▶ **Objective 1**: Please reproduce, unchanged, the part of the records that opens with the line containing "review (626, 122)" and closes with the line containing "disseminate (616, 761)", including both of those lines.

Michael Neser was the hero for the Brisbane Heat with the bat, as the unfancied Heat downed the Sydney Sixers by four wickets

An undermanned Brisbane Heat are into their second KFC BBL Final with Michael Neser holding his nerve to upset the Sydney Sixers in a tense low-scoring thrilling at the SCG.

Matt Kuhnemann – who stepped up in the absence of India-bound Australian leggie Mitchell Swepson – was the star with the ball as the Heat restricted the Sixers to 9-116 after the hosts elected to bat first in the Challenger final.

It was a surface that became increasing difficult to bat on as the shine wore off the ball, and the Heat certainly discovered that as they lost 3-10 after racing to 31 in the fourth over after Sam Heazlett and Josh Brown hit the only sixes of the night.

Neser's cameo drags Heat into BBL|12 final

The Heat's top and middle order fell away without the class of their Test trio Usman Khawaja, Marnus Labuschagne and Matthew Renshaw with the chase floundering after 15 overs at 6-86 with 31 still needed.

But that was when the experienced Neser made the ultimate difference, smacking four consecutive boundaries in the second over of the Power Surge just as the Sixers looked to be edging ahead.

Neser finished unbeaten on 48 from 32 deliveries – the highest score of the match and his highest T20 score – as the Heat emerged victorious by four wickets with 10 balls to spare.

They will now travel to Perth tomorrow to take on an intimidating Scorchers outfit on Saturday who are hunting an unprecedented fifth BBL title.

Prior to Neser's stunning Power Surge assault, it was proving to be tough going for the Heat batters as Steve O'Keefe and Izharulhaq Naveed (2-28) made good use of favourable spinning conditions.

Kuhnemann cashes in on slow SCG wicket with miserly spell

Heazlett (13) was run out attempting a single on an overthrow, and Brown (20) followed closely behind when he edged behind to Josh Philippe of Ben Dwarshuis.

A close shave with the stump then unsettled Labuschagne's replacement Nathan McSweeney as two deliveries after the ball clipping the stump but failed to dislodge the bails, he feathered a ball to Philippe at the Heat slumped to 3-41.

Stand-in captain Jimmy Peirson was then caught at point trying to hit veteran tweaker O'Keefe (1-13) across the line and English import Sam Hain fell to a superb return catch by Izharulhaq, bringing Neser to the crease.

Izharulhaq takes a superb somersaulting return catch

Earlier, the Sixers found batting equally as tough on a difficult surface that has averaged 25 runs less batting first this season compared to last.

The left-armer Kuhnemann struck with his first ball of the match, with the out-of-sorts Philippe gloving a delivery through to wicketkeeper Peirson and having to depart for 16 after the not out decision was eventually overturned on review.

He struck in his next over as well with the crucial wicket of opposition skipper Moises Henriques (4) plumb lbw, and when the he picked up his third in the 13th over, with Sixers top-scorer Daniel Hughes (23) departing to leave the Sixers struggling at 5-76.

They never recovered as they scrounged their way to 9-116 from their 20 overs, with Kuhnemann finishing with the superb figures of 3-17 from four overs – the best return of his T20 career.

Johnson steps up with big three in Challenger

Recalled part-time off-spinning allrounder McSweeney (1-21) also chipped in with the key scalp of Silk (10) in a tidy four-over spell as he filled the void left by India-bound leggie Mitch Swepson superbly.

After claiming the opening wicket of Kurtis Patterson (19), breakout star Spencer Johnson returned to clean up the lower-order to also claim a career-best 3-28.

Neser also took his tournament tally to 26 with his 2-28.

▶ **Recorded data**:
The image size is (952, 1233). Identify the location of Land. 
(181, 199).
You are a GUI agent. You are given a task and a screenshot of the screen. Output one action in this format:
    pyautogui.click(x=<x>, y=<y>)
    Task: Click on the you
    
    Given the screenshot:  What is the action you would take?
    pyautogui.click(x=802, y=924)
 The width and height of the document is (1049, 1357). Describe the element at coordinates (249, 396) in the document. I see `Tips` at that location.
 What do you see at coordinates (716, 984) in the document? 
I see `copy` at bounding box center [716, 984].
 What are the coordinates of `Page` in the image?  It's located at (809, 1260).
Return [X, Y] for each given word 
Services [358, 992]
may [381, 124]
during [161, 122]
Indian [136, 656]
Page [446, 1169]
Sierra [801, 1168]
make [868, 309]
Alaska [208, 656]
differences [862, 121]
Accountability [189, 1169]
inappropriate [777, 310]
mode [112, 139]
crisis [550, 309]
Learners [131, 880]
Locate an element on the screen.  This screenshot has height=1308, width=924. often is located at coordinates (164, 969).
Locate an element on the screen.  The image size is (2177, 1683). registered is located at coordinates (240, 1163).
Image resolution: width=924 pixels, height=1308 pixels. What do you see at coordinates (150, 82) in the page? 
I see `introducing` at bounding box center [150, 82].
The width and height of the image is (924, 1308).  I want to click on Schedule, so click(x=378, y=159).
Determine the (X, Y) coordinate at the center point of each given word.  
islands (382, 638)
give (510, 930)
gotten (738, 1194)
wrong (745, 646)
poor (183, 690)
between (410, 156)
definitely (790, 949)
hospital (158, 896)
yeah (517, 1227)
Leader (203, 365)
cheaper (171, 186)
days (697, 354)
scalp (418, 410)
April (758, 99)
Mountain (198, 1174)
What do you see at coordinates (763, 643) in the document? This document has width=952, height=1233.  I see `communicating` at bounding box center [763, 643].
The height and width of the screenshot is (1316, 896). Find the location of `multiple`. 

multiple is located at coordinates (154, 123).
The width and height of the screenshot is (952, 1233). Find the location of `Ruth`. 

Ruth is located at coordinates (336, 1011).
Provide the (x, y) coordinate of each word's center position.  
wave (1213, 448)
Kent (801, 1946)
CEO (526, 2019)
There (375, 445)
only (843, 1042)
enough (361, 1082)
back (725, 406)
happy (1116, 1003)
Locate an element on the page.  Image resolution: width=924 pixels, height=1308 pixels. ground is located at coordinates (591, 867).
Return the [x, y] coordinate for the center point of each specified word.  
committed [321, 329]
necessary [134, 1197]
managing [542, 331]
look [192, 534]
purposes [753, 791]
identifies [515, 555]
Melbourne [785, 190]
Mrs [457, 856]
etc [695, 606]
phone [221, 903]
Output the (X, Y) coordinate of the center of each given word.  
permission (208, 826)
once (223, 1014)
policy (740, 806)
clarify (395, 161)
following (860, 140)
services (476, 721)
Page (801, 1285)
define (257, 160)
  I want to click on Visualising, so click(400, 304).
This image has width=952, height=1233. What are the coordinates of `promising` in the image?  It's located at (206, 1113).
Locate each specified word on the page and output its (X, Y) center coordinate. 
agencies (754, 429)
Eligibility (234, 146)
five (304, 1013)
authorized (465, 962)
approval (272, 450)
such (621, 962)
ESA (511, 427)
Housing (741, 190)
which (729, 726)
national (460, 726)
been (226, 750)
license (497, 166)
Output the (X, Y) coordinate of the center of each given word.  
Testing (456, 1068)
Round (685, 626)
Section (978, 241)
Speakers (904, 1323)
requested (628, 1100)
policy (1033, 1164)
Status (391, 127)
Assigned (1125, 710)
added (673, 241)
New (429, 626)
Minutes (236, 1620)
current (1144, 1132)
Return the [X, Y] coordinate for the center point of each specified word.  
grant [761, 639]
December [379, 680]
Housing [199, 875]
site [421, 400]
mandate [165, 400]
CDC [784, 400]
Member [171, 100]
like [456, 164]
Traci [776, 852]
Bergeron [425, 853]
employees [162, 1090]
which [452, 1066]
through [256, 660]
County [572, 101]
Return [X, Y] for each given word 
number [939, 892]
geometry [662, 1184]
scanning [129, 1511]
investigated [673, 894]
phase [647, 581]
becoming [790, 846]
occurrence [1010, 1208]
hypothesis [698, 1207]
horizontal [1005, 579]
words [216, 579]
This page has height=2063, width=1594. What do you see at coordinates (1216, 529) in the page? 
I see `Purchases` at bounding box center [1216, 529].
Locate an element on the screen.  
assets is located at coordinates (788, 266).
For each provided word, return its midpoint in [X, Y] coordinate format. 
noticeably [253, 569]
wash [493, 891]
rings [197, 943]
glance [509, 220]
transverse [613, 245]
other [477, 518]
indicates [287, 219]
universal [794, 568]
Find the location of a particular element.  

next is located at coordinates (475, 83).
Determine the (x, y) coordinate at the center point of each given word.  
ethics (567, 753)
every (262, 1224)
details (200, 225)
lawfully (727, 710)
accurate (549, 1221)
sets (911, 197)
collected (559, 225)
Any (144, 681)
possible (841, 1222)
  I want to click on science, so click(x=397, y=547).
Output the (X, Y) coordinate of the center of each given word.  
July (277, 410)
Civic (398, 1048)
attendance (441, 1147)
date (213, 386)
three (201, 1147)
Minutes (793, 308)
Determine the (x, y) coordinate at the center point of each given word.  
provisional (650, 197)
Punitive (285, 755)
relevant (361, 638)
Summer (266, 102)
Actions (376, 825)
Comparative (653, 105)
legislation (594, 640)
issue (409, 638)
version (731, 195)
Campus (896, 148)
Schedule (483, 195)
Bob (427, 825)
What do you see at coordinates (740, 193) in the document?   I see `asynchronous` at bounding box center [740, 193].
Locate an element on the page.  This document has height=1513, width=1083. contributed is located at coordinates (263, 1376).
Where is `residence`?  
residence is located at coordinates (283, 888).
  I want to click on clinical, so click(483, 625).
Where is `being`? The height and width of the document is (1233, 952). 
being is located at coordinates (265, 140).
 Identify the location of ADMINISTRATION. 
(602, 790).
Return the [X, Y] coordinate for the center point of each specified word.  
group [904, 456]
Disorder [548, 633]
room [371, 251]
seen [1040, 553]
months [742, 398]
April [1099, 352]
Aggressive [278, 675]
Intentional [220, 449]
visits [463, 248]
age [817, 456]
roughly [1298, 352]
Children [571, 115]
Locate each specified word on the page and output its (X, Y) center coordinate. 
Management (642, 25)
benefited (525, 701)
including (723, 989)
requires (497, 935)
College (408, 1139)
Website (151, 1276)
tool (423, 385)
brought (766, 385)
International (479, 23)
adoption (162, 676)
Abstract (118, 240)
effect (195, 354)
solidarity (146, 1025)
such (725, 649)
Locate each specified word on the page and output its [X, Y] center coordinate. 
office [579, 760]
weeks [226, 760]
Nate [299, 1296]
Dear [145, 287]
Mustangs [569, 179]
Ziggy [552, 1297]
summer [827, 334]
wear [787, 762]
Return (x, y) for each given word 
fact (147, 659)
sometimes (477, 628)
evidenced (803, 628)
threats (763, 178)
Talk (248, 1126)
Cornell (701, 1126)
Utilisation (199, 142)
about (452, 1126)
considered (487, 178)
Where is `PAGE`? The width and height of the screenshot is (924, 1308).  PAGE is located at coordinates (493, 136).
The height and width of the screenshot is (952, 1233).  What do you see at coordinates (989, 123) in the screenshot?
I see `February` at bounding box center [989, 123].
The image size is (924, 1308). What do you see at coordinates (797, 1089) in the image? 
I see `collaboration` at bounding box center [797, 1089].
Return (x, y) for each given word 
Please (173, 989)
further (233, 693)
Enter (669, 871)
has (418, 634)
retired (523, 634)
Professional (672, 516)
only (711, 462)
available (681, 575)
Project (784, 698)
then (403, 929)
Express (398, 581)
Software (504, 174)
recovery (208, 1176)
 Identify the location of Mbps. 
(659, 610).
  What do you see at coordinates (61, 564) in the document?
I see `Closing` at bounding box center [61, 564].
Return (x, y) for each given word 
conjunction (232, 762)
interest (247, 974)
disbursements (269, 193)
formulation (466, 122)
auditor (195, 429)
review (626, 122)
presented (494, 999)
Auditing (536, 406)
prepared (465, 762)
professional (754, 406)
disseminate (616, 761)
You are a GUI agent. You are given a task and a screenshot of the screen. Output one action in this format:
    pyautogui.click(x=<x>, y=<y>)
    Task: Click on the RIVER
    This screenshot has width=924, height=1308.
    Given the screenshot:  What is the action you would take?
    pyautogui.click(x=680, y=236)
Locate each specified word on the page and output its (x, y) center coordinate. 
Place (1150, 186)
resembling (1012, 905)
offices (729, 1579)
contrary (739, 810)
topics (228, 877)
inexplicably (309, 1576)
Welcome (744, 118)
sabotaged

▶ **Objective 2**:
Answer these about the cricket report, each on its own line:
(a) What score did Neser finish on, and from how many deliveries?
(b) What were Kuhnemann's bowling figures?
(c) Which team will the Heat meet next, and on what day?

▶ **Worked solution 1**:
review (626, 122)
presented (494, 999)
Auditing (536, 406)
prepared (465, 762)
professional (754, 406)
disseminate (616, 761)

▶ **Worked solution 2**:
(a) 48 not out from 32 deliveries
(b) 3-17 from four overs
(c) The Scorchers, on Saturday